I’m sure some of my Republican friends may beg to differ, but I thought he tried hard to make this look like a bipartisan effort blocked by extremists on both sides of the political spectrum–the difference being that the people on the Left were called “progressives” instead of Democrats–though, yes, I admit, the Republicans took more hits than the Progressives.  Of course, that’s Washington for you.

But his point is that Democrats and other people on the Left holding out for national health or nothing are also jeopardizing the chances for health care reform.

For those who missed it, the NY Times has posted an interactive video of the speech along with transcript and commentary here.

One major drawback for me was that there was too much self-applause and self-congratulation on the part of Congree for my tastes.  Too many standing ovations, especially since nothing has been done yet.

Clap when the job seekers have jobs, when the businesses thrive, when the homeowners don’t default on their mortgages, not when the government promises to help.  Clap when we have some meaningful reform on the health care issue.

I do understand that speeches to Congress are political theater.  No one was standing because he or she supports the President.  It’s theater for the voters back home.  “See me stand?  This is good.  See me sit and scowl?

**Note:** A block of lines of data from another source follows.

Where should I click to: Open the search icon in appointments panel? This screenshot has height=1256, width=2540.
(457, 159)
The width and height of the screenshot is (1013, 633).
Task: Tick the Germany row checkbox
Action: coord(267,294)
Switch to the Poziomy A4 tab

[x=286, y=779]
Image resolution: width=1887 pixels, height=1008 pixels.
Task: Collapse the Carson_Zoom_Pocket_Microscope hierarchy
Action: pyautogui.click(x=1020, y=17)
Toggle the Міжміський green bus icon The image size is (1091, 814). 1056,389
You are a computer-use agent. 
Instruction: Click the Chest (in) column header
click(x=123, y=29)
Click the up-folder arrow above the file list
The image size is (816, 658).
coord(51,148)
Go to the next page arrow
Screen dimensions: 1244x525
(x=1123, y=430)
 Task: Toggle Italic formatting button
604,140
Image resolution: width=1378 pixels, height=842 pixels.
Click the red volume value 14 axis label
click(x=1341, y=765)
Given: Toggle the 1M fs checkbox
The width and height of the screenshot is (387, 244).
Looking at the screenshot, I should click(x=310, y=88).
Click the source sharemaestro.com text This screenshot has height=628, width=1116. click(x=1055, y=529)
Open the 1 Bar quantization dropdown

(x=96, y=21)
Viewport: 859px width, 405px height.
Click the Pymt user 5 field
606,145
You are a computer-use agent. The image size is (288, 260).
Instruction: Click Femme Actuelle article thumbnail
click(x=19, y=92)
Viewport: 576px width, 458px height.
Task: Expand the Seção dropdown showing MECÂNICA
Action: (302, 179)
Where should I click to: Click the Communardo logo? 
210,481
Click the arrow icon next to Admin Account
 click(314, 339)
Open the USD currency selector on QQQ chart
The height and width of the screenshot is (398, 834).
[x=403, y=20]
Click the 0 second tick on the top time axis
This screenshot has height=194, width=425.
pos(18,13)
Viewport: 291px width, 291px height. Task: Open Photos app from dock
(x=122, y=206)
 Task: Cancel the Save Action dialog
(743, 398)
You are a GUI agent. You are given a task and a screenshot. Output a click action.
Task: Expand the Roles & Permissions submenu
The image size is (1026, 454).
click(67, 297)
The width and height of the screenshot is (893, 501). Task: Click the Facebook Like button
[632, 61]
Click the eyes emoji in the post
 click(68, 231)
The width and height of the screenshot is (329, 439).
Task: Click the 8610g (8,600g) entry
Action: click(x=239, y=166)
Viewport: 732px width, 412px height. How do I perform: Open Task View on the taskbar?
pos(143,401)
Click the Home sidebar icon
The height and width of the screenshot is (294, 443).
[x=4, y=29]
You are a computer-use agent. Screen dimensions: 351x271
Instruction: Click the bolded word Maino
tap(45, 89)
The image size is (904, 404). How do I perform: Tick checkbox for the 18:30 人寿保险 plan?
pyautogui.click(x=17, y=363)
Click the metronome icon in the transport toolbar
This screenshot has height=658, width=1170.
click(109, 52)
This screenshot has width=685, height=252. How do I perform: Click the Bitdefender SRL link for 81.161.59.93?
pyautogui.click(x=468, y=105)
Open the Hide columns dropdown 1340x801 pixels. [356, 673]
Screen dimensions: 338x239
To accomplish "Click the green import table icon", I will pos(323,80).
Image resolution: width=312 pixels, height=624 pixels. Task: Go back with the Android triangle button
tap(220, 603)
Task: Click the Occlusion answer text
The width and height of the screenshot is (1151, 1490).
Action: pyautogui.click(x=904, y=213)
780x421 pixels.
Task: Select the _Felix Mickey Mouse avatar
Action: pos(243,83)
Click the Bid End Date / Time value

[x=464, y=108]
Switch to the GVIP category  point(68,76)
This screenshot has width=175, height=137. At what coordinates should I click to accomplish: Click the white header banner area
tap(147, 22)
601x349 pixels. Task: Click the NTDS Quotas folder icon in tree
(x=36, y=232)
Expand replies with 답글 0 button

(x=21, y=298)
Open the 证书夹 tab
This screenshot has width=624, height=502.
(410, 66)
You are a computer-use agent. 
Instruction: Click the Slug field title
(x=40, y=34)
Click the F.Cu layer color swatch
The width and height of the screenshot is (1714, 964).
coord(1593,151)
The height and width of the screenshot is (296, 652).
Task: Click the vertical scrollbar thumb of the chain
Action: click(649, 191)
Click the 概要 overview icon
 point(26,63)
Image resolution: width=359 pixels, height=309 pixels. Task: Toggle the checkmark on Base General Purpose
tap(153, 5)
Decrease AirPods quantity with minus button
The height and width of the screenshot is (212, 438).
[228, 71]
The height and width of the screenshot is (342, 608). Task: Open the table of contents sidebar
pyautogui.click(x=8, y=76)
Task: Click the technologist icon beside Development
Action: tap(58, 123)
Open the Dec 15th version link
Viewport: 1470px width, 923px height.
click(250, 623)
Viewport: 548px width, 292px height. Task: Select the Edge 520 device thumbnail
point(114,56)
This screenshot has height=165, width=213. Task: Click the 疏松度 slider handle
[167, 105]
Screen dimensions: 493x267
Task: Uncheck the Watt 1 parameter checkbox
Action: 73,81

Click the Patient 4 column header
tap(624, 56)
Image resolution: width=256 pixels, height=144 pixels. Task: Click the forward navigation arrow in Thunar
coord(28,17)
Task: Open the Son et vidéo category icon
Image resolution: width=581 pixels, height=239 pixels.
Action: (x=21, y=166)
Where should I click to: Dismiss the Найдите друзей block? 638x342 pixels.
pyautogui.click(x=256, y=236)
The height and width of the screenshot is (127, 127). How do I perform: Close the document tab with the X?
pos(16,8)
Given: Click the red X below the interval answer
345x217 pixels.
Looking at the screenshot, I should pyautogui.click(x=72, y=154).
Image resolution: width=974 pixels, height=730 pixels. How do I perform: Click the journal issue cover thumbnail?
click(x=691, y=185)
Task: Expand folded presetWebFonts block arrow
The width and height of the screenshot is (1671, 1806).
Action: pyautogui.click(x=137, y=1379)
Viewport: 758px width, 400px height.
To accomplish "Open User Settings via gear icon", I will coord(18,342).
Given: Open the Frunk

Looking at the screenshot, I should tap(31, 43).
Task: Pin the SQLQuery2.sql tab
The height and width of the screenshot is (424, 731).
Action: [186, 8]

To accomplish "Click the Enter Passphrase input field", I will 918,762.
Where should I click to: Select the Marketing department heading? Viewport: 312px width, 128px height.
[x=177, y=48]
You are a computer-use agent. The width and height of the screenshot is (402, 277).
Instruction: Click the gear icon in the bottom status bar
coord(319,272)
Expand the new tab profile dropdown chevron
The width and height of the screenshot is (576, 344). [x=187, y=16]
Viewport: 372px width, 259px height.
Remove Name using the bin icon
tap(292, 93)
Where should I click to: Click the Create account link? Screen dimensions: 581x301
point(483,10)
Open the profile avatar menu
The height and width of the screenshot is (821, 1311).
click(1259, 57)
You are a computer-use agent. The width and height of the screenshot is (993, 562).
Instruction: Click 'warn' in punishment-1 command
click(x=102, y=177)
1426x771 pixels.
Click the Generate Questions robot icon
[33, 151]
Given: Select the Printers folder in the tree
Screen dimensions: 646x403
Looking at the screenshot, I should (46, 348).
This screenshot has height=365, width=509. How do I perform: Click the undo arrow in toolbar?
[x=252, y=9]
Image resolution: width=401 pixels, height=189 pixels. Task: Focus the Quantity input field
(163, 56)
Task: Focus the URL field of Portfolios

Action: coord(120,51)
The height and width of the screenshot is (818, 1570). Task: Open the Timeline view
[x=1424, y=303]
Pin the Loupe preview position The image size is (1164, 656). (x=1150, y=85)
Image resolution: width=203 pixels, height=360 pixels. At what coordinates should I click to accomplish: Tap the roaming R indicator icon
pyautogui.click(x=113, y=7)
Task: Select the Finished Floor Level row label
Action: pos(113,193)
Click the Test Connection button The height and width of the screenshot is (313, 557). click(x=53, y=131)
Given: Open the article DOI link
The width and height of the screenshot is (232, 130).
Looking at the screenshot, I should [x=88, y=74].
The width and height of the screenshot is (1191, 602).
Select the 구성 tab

This is bad.” This is all part of the political game, and it has been since the very first Congress convened, but it’s tiresome.

Of course, Rep Joe Wilson probably shot himself in the foot with his outburst of “You lie.” He broke protocol beyond the Pale, and what’s worse, he’s wrong.

It’s quite clear from this blog’s past posts that I do support President Obama, but I like to flatter myself by thinking that I’m not a blind follower–I listen, I weigh his words, I think for myself.  And I encourage all of my readers to do the same.  It’s the American way, after all.

As the president pointed out, “Our collective failure to meet this challenge — year after year, decade after decade — has led us to the breaking point.” And I think Americans are at a breaking point, at least when it comes to patience with this matter.

But the facts are scary. “We are the only democracy — the only advanced democracy on Earth — the only wealthy nation — that allows such hardship for millions of its people. There are now more than 30 million American citizens who cannot get coverage.”

We are a wealthy nation. Some people call us a Christian nation.  Do wealthy people, people who call themselves Christian, allow others to go without health care?

Well, yes, obviously.  People are afraid to give up the freedom that the president talked about.  They are more afraid of paying more money or losing insurance benefits they already have.  Thirty million people sounds like a lot, but it’s less than 10% of the population.  That means 90% of Americans do have health care.  Put like that, it doesn’t sound too bad.

But 30 million is a lot, percentages bedamned. And to stop change, people have been reverting to fear mongering and lies–the worst of Washington, as the president noted.

But what we’ve also seen in these last months is the same partisan spectacle that only hardens the disdain many Americans have towards their own government. Instead of honest debate, we’ve seen scare tactics. Some have dug into unyielding ideological camps that offer no hope of compromise. Too many have used this as an opportunity to score short-term political points, even if it robs the country of our opportunity to solve a long-term challenge. And out of this blizzard of charges and counter-charges, confusion has reigned.

Hopefully people watched or listened to the speech, or at least paid attention to some of the commentary.  Technically speaking, it was a good speech.  As a former public speaking teacher, I’d give it an A.

But at the end, it was just a speech. Nothing is set in stone.  The proposals for bills are just that–proposals.  The fate of American health care reform drags on.